Whenever are all of the listed numbers defined:

1. \(\displaystyle \log_a(xy)=\log _a(x)+\log _a(y)\)

2. \(\displaystyle \displaystyle \log_a\left(\frac{x}{y}\right)=\log _a(x)-\log _a(y)\)

3. \(\displaystyle \log _a {\left(x^r\right)}=r\log _a(x)\)

4. \(\displaystyle \log _a(1)=0\)

5. \(\displaystyle log _a{\left(a^x\right)}=x\)

6. \(\displaystyle \displaystyle \log _a (N)=\frac{\log _b(N)}{\log _b (a)}\)

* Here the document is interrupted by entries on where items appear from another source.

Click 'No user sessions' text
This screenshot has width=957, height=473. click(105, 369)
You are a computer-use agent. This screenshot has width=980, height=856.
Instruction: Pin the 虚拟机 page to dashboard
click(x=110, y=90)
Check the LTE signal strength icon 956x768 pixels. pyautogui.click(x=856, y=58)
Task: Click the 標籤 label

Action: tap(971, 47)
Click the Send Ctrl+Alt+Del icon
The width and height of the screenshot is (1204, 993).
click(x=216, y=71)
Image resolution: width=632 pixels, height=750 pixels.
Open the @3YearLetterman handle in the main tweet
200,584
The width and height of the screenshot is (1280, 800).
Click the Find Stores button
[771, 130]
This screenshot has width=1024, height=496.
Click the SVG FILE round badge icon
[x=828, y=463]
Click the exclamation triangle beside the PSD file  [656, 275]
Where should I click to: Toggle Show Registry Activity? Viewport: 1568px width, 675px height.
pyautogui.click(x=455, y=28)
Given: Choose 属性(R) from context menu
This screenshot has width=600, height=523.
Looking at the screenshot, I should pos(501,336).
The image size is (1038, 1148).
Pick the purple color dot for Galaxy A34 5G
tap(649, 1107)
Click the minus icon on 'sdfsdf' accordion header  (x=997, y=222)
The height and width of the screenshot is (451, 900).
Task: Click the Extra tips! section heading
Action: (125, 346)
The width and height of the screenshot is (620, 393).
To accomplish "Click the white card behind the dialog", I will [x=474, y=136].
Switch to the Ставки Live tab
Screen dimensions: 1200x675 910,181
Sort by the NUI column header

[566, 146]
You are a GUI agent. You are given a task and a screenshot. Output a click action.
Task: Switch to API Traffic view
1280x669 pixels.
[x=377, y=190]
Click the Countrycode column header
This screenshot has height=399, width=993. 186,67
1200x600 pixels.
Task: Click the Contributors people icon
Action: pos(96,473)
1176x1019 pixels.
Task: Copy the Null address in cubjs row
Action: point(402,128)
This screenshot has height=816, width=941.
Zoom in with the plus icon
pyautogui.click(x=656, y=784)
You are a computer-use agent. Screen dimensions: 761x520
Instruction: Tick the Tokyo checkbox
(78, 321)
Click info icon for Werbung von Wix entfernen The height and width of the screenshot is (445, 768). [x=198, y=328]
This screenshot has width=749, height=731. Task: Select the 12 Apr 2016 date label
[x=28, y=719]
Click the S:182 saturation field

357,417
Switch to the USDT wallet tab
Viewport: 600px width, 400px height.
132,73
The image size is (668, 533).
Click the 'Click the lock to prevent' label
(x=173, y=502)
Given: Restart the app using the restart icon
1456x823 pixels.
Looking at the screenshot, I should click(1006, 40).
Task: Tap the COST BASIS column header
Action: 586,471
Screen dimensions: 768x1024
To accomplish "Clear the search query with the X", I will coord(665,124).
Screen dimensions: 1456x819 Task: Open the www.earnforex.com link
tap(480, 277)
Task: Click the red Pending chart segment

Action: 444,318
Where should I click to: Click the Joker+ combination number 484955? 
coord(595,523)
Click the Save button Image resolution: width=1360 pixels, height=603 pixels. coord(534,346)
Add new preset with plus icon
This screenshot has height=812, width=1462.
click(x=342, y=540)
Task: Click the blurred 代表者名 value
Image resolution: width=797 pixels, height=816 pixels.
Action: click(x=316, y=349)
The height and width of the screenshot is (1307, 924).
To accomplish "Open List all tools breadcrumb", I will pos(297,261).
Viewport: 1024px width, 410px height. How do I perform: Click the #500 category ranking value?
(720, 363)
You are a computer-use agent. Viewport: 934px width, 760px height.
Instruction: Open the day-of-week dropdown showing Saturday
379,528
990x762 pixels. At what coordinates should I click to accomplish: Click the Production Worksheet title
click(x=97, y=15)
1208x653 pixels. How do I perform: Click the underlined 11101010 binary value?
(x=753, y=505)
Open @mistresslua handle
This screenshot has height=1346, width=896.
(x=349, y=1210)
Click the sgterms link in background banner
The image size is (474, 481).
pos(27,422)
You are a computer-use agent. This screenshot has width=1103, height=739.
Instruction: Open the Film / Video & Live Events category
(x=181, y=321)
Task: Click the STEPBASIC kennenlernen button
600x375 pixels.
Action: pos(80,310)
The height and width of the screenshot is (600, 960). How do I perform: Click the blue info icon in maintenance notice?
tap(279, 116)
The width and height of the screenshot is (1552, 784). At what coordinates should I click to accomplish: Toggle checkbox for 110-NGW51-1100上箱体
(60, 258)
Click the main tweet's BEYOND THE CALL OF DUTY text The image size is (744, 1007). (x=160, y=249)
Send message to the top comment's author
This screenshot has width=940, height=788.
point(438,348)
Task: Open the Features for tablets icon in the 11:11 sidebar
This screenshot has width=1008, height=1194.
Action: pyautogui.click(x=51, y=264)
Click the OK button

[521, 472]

Exponents and logarithms … are part of life for many past and present students in Canada:

Suppose that the amount of \(A\) dollars has been borrowed at the interest per the payment period of \(i\) percent (written as a decimal fraction). Suppose that the borrower pays \(P\) dollars at the beginning of the each payment period.

Recall the following facts:

1. The loan balance \(B\) after \(n\) payments have been made is given by

   \begin{equation*} B=A(1+i)^n-\frac{P}{i}\left[(1+i)^n-1\right]. \end{equation*}

2. Payment \(P\) needed to repay the amount \(A\) in \(N\) payments at the interest \(i\) per the payment period is given by

   \begin{equation*} P=\frac{iA}{1-(1+i)^{-N}}. \end{equation*}

3. Number \(N\) of payments\(P\) needed to repay the amount \(A\) at the interest \(i\) per the payment period is given by

   \begin{equation*} N=\frac{-\log(1-iA/P)}{\log(1+i)} \end{equation*}